### Problem to solve
Scan the listing below. Return every line containing the string "root".

>>>

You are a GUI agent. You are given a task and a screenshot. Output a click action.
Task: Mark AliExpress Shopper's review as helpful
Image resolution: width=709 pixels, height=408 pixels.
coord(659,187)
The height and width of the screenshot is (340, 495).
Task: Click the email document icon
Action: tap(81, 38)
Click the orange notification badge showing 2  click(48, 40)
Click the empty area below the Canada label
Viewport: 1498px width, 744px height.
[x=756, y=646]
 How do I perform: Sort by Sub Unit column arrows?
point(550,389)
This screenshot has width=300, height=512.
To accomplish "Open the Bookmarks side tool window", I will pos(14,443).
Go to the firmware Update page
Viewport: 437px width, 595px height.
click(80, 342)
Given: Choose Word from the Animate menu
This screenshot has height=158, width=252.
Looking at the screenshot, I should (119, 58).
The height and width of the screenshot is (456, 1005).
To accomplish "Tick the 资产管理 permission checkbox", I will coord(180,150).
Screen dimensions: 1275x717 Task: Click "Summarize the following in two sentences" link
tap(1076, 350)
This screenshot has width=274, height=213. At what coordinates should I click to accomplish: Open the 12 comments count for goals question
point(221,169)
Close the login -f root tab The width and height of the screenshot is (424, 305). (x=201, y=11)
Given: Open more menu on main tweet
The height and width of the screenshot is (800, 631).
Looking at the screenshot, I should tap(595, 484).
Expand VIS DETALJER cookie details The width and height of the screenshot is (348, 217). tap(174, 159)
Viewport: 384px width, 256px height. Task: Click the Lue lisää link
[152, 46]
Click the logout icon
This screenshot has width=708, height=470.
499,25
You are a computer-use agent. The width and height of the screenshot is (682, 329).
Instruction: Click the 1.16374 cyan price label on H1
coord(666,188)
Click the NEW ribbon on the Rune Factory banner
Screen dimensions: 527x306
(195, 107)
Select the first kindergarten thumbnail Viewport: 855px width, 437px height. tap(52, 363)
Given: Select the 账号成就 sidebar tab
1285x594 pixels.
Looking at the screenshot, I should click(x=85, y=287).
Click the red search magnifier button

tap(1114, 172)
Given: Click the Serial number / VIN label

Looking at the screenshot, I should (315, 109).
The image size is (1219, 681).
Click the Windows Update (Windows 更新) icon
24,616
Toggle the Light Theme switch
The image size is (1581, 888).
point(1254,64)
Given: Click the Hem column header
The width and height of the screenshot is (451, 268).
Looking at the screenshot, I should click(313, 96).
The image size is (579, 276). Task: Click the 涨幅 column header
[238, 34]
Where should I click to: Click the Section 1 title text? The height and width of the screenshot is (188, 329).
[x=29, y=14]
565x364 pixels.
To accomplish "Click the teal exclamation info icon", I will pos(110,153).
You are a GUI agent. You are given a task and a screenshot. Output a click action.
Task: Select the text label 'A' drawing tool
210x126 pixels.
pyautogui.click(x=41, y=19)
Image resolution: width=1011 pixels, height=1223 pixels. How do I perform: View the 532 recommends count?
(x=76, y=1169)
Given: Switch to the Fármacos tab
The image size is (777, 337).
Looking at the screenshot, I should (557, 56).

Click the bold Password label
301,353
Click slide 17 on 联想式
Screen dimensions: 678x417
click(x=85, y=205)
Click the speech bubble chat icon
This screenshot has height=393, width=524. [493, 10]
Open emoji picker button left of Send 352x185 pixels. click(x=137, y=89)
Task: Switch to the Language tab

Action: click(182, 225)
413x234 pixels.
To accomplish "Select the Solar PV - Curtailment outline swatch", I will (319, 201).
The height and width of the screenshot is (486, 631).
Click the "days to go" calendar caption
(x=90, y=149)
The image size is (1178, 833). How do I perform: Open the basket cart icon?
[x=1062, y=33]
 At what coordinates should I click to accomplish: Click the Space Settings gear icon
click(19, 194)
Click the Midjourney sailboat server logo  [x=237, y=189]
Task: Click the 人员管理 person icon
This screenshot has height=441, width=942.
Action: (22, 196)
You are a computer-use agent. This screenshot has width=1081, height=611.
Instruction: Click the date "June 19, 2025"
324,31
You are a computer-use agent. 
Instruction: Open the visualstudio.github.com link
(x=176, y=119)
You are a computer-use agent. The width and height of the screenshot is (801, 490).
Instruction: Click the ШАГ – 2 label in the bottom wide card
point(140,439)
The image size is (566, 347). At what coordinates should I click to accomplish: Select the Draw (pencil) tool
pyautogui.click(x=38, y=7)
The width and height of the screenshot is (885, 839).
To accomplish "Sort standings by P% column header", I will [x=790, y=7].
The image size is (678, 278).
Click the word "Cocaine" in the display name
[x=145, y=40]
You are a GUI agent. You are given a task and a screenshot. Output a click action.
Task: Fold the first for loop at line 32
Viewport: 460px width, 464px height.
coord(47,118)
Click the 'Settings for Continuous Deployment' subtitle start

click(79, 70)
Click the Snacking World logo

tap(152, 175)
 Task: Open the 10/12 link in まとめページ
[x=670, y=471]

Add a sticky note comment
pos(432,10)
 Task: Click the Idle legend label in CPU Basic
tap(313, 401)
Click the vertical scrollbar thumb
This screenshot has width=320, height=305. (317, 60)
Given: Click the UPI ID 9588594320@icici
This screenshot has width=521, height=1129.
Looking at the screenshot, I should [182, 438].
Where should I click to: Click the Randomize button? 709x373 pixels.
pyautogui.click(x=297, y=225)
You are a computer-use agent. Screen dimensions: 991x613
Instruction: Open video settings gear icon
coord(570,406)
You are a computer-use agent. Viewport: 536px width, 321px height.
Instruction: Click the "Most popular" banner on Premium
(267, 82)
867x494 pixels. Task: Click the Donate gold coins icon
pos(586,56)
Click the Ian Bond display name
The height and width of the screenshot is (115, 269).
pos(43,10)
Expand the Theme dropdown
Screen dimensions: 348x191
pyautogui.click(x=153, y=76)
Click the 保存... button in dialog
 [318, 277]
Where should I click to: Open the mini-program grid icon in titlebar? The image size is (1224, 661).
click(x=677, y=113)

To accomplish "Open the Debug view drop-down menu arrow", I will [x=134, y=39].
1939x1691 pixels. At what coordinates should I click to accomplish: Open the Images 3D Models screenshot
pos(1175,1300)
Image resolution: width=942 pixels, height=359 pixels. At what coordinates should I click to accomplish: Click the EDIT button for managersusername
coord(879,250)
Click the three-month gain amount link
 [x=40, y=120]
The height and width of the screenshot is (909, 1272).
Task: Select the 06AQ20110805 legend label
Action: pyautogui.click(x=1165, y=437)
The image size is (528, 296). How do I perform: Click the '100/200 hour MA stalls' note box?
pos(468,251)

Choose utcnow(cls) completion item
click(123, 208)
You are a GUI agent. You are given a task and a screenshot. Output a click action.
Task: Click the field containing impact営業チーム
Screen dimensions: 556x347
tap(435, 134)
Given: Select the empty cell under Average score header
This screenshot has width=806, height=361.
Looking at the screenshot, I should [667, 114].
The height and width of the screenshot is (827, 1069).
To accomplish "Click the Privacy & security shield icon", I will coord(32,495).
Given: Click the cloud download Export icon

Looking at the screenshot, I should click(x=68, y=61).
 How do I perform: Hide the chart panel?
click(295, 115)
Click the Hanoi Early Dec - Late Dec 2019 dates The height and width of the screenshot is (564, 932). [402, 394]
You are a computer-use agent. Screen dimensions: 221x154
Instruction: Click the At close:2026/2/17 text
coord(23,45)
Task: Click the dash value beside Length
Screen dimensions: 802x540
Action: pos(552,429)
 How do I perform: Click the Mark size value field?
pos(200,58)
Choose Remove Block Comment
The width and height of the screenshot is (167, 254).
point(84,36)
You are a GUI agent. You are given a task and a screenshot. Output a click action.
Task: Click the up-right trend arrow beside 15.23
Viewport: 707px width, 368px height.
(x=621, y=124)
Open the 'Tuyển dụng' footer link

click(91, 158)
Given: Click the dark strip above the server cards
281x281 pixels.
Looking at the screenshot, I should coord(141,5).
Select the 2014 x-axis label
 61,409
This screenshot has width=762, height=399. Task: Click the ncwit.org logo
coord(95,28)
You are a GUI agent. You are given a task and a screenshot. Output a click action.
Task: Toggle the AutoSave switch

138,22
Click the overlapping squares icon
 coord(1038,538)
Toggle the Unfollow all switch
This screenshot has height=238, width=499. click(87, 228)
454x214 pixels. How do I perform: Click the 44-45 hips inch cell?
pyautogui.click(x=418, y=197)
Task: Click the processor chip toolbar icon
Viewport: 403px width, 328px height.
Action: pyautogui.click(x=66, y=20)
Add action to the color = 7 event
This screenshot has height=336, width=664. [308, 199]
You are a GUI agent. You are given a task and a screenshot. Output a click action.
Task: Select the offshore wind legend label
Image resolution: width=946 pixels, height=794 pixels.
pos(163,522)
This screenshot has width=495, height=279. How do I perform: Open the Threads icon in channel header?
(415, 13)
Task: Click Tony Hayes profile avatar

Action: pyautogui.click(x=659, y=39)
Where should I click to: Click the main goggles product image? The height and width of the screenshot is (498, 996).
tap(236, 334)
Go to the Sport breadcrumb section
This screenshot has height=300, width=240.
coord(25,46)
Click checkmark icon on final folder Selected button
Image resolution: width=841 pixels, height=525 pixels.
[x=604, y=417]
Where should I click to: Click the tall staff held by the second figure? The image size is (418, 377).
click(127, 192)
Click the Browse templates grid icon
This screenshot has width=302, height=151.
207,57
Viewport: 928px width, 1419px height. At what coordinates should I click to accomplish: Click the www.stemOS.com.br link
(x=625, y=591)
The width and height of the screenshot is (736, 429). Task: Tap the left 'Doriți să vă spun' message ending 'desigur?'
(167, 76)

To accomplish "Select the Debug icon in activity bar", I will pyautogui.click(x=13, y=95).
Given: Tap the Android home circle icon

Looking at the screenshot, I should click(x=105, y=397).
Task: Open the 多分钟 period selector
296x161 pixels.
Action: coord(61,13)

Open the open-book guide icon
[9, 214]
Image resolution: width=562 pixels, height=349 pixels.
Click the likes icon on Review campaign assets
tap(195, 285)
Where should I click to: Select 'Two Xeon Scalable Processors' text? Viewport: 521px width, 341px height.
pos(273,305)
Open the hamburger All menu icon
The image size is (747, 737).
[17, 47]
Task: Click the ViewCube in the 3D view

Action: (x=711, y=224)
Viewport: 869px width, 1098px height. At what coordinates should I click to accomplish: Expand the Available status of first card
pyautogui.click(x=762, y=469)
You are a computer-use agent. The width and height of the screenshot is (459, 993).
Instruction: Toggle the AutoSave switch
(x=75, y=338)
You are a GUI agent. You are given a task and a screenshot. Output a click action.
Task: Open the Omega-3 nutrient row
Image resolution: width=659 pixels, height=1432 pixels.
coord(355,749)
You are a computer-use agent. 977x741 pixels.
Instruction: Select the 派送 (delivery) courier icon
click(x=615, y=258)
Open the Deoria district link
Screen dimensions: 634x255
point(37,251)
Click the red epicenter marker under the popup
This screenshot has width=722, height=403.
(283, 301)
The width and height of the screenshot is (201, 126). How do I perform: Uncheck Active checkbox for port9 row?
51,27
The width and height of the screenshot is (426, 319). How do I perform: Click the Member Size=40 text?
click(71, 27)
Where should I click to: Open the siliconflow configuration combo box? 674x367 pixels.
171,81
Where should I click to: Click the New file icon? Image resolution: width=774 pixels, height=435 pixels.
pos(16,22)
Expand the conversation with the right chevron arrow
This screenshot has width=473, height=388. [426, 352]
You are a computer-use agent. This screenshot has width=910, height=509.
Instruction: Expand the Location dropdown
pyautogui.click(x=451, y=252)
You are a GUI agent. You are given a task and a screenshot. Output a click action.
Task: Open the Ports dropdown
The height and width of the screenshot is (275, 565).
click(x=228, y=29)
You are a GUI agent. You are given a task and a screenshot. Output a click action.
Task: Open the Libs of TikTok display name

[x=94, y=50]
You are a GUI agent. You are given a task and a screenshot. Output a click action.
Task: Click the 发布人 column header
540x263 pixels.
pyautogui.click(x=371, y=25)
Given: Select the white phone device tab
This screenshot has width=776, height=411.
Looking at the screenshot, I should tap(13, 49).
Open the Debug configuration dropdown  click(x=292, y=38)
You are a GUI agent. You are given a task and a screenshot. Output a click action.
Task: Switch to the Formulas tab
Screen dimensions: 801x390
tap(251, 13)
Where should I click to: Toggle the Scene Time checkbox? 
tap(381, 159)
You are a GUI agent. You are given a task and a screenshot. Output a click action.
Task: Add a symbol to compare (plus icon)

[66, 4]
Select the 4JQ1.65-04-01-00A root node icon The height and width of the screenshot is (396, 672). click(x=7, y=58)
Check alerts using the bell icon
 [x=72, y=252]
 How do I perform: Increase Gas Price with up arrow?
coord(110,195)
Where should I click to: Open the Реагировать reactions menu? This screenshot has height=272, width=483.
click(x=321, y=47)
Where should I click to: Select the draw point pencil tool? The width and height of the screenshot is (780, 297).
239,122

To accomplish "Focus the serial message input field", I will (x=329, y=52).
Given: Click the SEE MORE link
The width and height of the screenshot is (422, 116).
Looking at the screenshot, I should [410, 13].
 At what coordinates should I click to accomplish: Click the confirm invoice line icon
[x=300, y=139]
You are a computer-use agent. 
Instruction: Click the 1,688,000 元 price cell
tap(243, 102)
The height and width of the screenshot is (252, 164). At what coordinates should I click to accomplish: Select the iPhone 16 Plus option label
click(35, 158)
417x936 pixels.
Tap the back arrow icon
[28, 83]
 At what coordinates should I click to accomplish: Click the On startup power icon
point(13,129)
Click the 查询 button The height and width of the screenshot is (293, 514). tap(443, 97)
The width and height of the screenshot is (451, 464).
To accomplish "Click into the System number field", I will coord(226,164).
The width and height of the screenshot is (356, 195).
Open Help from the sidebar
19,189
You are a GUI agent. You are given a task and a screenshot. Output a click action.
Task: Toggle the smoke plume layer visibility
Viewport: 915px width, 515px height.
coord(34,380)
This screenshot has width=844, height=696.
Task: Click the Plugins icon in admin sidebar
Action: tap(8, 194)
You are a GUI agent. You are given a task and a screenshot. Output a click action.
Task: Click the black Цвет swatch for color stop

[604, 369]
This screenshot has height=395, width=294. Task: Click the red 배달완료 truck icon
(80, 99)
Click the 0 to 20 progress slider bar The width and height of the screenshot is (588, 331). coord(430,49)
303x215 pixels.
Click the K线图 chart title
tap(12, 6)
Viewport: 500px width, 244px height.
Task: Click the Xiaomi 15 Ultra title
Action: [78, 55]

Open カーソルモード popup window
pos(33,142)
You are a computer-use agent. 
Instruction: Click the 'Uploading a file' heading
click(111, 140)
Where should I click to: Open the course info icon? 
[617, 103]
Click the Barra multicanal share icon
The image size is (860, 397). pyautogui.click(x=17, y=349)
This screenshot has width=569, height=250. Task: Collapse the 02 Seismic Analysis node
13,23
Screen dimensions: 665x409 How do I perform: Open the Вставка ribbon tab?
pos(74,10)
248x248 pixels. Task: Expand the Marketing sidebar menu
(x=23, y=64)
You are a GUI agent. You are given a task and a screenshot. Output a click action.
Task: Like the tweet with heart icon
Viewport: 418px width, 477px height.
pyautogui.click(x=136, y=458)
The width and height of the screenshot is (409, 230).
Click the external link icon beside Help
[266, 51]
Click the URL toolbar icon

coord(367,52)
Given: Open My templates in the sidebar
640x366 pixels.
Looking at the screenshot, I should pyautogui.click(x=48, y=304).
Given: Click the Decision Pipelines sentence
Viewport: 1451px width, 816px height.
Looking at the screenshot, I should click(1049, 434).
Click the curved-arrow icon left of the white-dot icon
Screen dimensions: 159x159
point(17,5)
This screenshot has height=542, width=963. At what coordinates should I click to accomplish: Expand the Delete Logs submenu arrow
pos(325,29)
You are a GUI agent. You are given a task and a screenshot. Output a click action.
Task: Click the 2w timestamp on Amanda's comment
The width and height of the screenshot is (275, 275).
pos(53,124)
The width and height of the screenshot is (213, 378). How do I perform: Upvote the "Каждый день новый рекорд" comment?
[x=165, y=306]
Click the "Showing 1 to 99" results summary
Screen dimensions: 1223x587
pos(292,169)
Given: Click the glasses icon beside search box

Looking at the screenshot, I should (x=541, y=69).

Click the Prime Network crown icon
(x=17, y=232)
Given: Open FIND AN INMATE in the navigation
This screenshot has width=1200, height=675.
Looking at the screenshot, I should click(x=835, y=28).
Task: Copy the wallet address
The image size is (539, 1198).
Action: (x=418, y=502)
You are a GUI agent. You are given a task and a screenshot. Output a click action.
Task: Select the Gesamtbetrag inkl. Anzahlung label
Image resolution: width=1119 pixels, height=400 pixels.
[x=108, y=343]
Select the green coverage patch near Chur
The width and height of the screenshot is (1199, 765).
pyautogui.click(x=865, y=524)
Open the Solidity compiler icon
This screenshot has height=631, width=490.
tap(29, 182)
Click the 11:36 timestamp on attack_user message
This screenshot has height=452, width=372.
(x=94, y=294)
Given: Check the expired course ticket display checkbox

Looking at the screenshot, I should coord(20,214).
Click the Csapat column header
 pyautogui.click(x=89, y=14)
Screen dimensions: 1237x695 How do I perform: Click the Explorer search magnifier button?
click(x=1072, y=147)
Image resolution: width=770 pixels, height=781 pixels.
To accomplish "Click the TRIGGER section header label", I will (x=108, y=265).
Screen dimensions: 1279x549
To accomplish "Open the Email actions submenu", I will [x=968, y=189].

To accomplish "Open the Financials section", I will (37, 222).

<<<

### Solution
Close the login -f root tab The width and height of the screenshot is (424, 305). (x=201, y=11)
Select the 4JQ1.65-04-01-00A root node icon The height and width of the screenshot is (396, 672). click(x=7, y=58)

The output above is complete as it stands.